Data to use:
>>>>>
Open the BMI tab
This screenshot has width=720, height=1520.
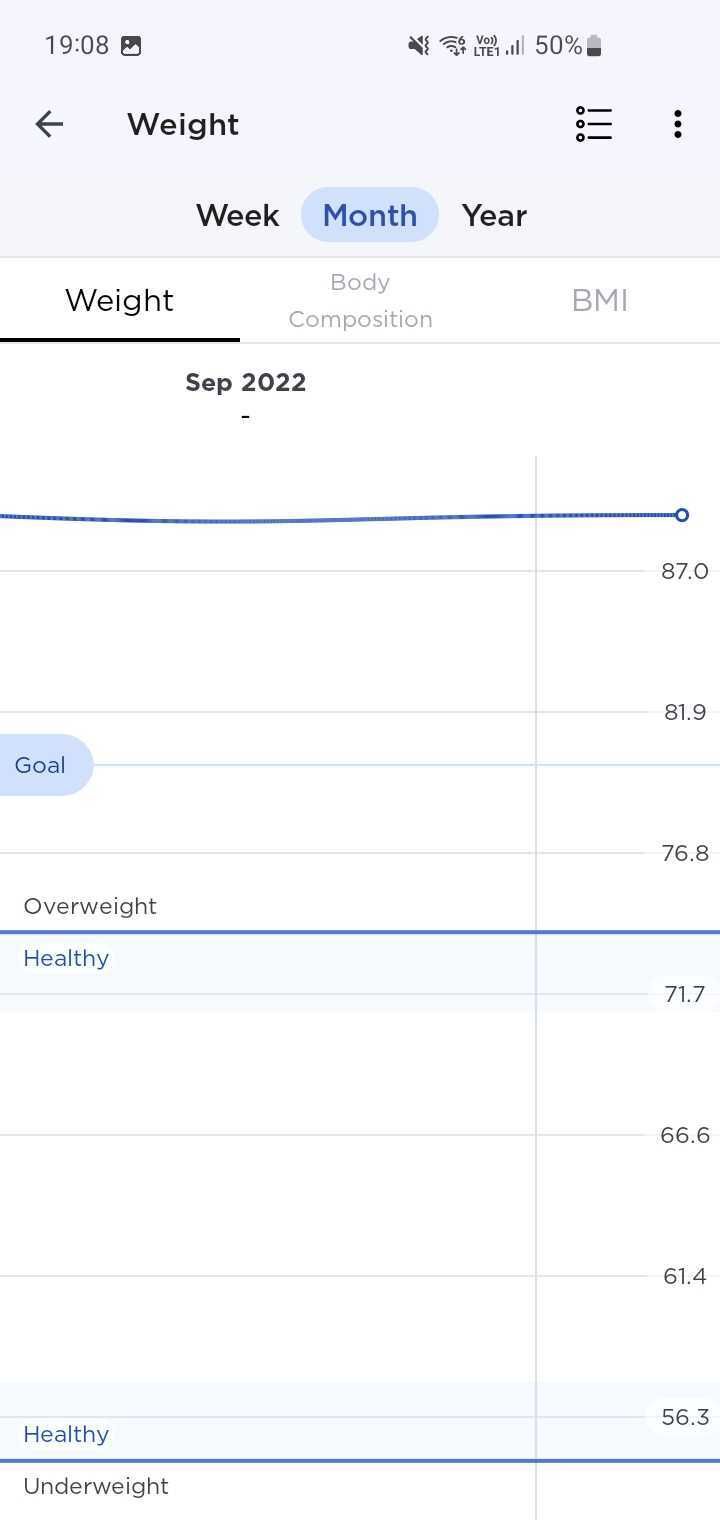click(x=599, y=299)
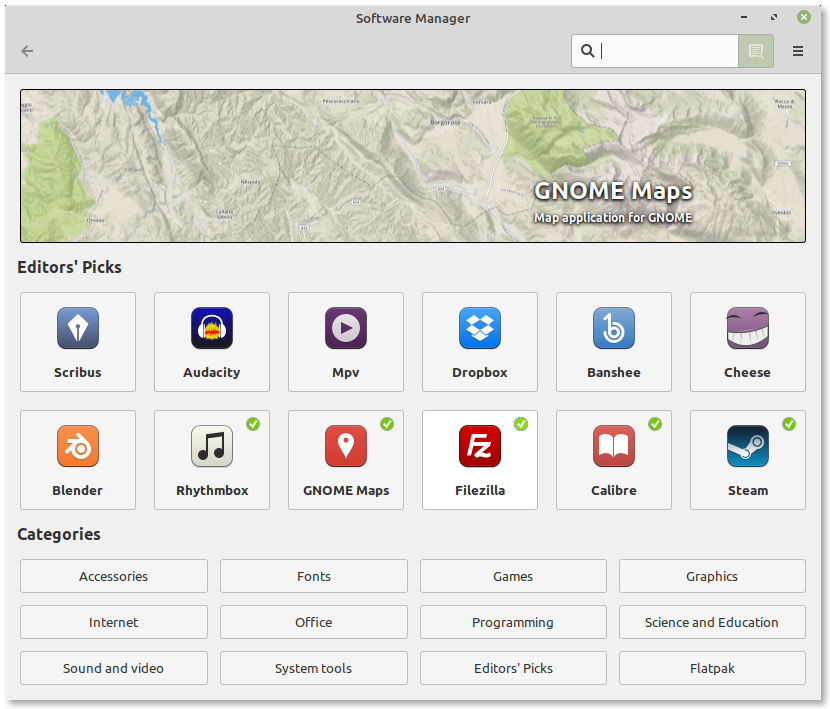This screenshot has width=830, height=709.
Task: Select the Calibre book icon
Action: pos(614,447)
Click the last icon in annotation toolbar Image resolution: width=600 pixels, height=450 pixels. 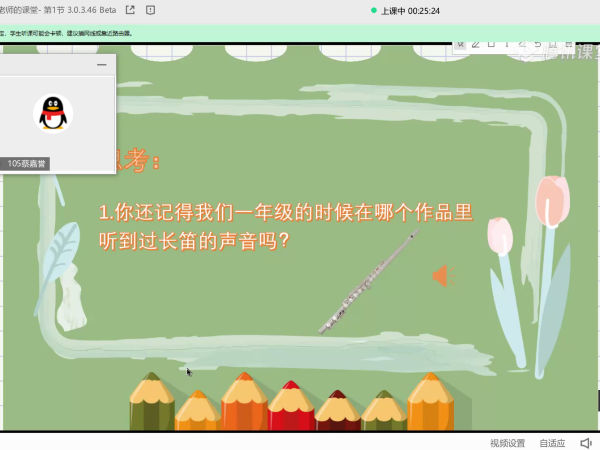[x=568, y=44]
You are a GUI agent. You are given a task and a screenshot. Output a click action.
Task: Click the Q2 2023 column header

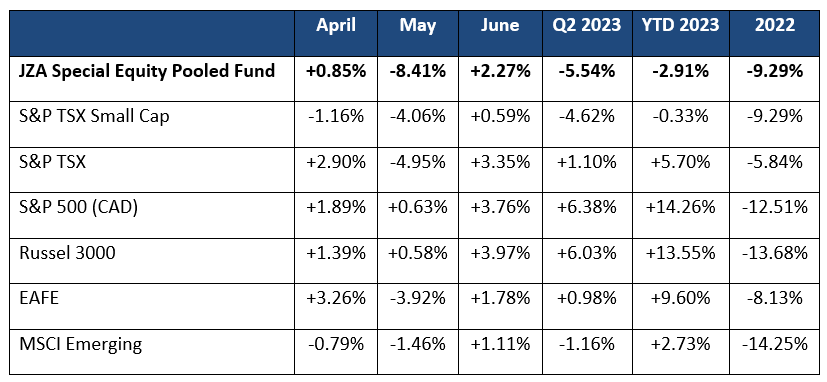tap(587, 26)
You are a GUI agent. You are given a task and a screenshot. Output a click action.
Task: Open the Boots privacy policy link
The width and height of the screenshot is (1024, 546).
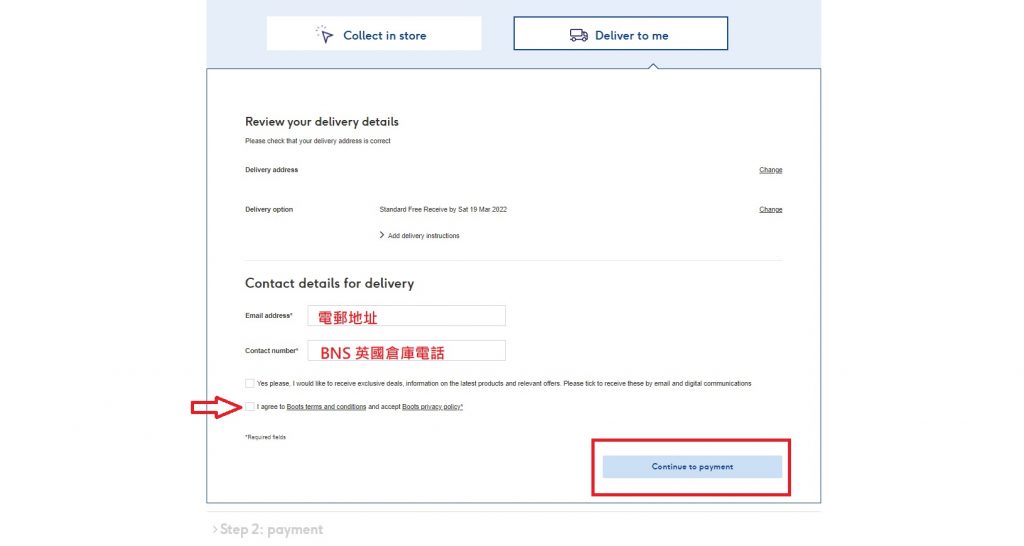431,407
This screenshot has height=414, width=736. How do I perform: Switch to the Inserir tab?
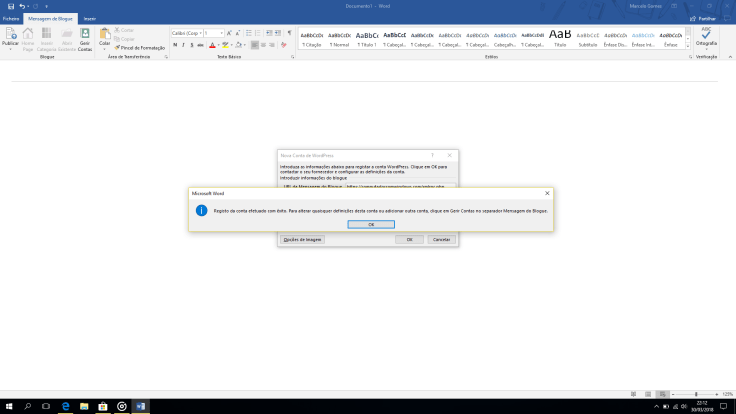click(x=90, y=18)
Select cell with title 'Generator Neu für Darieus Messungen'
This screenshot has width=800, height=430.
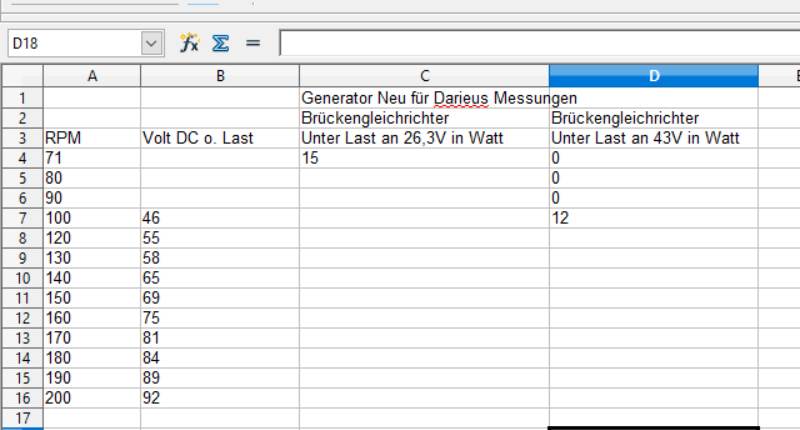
<<<<<
Required work:
Every line from the data above that contains "Open" must appear in the answer.

Solution:
Open the BMI tab
Task: Open the Boots privacy policy link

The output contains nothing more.